Task prompt: Extract the lines from the one containing "Identify the location of Tools." through the one containing "coordinates (160, 89).", inclusive, and repeat them word for word.

Entries on locating words and elements
○ ○ ○ ○

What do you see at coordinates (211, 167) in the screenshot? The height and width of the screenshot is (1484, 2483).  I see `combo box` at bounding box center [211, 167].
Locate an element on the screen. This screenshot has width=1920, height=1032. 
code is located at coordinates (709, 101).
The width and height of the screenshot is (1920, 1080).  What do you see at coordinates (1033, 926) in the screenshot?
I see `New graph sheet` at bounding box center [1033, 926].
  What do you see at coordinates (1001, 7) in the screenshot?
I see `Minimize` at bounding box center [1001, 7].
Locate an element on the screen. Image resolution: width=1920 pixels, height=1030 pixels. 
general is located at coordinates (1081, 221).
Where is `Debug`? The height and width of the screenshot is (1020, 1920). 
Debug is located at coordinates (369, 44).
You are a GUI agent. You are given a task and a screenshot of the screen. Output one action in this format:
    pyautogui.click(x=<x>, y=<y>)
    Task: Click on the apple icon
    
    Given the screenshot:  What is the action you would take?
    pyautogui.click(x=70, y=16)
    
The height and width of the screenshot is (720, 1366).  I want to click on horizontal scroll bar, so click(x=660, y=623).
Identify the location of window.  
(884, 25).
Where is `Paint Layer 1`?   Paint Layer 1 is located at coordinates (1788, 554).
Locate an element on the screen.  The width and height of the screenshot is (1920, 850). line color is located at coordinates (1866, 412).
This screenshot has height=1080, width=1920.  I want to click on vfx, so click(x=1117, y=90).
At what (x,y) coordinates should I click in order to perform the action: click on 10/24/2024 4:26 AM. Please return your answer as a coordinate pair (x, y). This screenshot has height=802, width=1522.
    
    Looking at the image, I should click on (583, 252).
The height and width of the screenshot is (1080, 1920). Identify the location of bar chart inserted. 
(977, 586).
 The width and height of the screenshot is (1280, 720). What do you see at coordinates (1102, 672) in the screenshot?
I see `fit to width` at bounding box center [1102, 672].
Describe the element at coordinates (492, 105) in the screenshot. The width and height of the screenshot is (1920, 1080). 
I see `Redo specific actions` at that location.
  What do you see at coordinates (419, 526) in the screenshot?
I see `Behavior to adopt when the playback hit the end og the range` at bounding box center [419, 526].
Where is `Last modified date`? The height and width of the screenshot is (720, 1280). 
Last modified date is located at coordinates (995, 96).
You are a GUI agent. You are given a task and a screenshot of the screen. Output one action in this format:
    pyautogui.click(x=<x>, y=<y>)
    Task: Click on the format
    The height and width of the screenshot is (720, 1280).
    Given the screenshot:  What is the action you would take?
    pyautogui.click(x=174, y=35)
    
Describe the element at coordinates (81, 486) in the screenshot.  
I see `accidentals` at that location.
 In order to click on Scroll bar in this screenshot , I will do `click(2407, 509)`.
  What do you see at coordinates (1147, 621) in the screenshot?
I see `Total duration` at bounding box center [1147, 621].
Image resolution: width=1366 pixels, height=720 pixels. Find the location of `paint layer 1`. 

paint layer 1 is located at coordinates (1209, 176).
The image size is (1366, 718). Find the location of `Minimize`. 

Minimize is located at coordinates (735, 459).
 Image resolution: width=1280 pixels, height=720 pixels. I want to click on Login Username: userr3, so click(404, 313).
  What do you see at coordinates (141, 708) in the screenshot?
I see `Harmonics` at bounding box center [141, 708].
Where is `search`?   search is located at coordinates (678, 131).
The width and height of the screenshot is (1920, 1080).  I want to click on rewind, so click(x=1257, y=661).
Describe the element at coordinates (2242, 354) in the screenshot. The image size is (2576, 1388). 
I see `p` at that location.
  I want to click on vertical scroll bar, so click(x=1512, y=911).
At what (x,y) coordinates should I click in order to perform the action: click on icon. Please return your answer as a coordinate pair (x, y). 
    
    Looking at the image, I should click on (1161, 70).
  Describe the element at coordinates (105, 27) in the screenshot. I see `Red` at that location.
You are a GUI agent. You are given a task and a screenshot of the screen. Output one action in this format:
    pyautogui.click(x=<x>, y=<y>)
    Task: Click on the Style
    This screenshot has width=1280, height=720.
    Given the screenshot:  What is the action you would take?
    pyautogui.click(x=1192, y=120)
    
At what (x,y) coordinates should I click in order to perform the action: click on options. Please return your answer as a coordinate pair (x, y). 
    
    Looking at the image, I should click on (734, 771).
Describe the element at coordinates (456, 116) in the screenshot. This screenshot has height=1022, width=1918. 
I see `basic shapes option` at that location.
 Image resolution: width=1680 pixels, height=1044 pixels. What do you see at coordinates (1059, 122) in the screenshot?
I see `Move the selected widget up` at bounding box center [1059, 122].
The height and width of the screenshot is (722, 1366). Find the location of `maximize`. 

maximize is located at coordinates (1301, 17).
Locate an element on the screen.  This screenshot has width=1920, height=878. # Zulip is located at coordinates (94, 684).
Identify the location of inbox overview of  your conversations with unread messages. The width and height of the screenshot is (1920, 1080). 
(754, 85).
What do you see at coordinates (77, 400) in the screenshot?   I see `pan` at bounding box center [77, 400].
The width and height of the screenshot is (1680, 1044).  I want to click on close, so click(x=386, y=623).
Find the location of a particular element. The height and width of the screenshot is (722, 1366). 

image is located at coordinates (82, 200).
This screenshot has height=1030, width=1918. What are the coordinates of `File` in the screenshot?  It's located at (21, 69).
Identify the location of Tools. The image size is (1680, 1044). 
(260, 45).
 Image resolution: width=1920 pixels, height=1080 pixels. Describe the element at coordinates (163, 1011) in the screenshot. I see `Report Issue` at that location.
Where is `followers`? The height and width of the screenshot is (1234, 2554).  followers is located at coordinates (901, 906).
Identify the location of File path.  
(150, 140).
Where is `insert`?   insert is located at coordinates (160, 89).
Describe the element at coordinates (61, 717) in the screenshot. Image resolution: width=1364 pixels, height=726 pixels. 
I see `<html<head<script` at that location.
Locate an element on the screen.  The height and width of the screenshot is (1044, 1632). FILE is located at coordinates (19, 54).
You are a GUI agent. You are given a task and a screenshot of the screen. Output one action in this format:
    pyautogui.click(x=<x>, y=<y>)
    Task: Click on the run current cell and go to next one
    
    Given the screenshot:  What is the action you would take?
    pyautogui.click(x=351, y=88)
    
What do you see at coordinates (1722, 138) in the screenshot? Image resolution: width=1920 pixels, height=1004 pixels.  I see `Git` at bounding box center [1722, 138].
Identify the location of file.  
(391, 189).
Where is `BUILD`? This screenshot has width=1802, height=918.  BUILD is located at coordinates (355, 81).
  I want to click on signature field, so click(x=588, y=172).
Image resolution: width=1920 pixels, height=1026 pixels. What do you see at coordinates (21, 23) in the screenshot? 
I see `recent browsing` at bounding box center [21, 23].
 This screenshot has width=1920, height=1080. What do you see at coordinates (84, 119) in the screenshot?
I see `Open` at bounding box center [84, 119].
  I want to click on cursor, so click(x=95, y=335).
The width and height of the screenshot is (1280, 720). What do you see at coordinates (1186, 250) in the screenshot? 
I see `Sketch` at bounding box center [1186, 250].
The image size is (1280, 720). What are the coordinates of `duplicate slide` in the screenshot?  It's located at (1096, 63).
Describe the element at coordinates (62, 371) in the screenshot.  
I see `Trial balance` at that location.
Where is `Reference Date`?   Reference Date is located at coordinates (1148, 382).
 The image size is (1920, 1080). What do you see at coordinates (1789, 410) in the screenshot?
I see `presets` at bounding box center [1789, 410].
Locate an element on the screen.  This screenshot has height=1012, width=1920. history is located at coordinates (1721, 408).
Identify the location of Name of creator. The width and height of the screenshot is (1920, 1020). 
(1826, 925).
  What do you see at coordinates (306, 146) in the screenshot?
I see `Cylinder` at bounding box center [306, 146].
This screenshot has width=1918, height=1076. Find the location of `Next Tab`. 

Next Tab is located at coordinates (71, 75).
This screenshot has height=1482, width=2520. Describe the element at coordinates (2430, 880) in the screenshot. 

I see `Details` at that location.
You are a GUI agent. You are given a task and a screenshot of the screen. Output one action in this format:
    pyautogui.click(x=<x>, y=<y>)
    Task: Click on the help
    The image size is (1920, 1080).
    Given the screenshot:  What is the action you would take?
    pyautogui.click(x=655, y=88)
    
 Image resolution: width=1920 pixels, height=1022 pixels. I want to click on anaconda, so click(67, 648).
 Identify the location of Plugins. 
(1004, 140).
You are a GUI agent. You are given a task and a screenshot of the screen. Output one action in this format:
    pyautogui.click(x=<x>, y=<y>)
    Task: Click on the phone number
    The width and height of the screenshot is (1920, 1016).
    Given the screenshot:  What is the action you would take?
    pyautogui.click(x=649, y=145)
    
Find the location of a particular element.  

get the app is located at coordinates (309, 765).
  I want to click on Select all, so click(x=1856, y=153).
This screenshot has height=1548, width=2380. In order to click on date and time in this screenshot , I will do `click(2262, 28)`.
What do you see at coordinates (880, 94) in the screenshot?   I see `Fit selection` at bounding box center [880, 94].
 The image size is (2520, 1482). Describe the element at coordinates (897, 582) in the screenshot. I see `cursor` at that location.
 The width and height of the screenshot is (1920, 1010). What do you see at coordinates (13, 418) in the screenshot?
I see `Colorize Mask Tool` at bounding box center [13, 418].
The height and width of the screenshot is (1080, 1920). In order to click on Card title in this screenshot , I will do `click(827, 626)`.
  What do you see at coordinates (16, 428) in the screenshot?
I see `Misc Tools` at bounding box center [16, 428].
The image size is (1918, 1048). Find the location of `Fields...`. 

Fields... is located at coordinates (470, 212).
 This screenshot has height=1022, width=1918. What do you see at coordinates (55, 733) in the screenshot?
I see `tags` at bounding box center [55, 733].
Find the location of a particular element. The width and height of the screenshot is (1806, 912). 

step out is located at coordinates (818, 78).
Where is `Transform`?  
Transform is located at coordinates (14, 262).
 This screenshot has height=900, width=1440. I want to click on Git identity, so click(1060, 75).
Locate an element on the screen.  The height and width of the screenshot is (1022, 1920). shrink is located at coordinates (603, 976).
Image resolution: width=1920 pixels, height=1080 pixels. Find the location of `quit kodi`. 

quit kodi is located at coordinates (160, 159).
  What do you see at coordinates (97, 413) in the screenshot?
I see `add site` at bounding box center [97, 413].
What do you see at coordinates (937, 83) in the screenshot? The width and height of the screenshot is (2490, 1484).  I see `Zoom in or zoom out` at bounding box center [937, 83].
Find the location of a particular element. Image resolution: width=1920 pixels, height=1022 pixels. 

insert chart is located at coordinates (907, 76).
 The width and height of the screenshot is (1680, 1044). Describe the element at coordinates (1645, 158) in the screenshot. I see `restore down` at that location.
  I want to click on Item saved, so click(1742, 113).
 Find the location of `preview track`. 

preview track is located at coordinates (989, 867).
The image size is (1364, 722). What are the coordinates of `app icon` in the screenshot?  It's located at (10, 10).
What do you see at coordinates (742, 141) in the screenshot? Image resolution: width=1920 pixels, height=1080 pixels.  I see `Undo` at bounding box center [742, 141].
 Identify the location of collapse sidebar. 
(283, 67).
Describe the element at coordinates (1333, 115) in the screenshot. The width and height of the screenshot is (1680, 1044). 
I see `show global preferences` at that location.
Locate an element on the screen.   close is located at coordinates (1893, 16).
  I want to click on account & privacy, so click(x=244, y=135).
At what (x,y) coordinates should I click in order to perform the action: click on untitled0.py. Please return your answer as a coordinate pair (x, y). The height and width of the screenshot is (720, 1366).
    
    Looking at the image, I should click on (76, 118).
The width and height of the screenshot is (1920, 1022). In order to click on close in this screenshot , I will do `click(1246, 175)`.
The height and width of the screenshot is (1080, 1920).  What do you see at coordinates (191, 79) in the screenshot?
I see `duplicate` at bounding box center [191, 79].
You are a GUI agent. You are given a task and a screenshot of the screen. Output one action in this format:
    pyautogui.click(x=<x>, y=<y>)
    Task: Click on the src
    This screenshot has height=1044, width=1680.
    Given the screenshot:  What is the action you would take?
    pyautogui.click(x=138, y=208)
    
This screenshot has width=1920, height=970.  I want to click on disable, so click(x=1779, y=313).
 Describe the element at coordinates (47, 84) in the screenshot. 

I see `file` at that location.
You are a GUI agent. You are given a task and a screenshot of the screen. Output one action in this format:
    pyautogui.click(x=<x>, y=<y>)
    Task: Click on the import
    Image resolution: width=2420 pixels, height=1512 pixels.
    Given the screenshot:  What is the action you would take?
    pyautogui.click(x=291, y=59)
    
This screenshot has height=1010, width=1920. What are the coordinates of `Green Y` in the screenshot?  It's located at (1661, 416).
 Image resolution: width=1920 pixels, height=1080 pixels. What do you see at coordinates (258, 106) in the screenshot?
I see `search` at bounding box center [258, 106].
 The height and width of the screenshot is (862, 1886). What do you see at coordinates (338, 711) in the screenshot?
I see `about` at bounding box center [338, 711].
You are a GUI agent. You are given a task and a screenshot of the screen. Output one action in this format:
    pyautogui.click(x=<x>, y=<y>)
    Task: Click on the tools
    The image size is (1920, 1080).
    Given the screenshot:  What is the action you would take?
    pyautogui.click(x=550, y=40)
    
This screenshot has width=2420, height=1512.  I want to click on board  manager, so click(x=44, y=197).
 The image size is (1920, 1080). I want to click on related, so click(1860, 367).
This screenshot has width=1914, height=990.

○ ○ ○ ○

Expected output:
Identify the location of Tools. The image size is (1680, 1044). 
(260, 45).
 Image resolution: width=1920 pixels, height=1080 pixels. Describe the element at coordinates (163, 1011) in the screenshot. I see `Report Issue` at that location.
Where is `followers`? The height and width of the screenshot is (1234, 2554).  followers is located at coordinates (901, 906).
Identify the location of File path.  
(150, 140).
Where is `insert`?   insert is located at coordinates (160, 89).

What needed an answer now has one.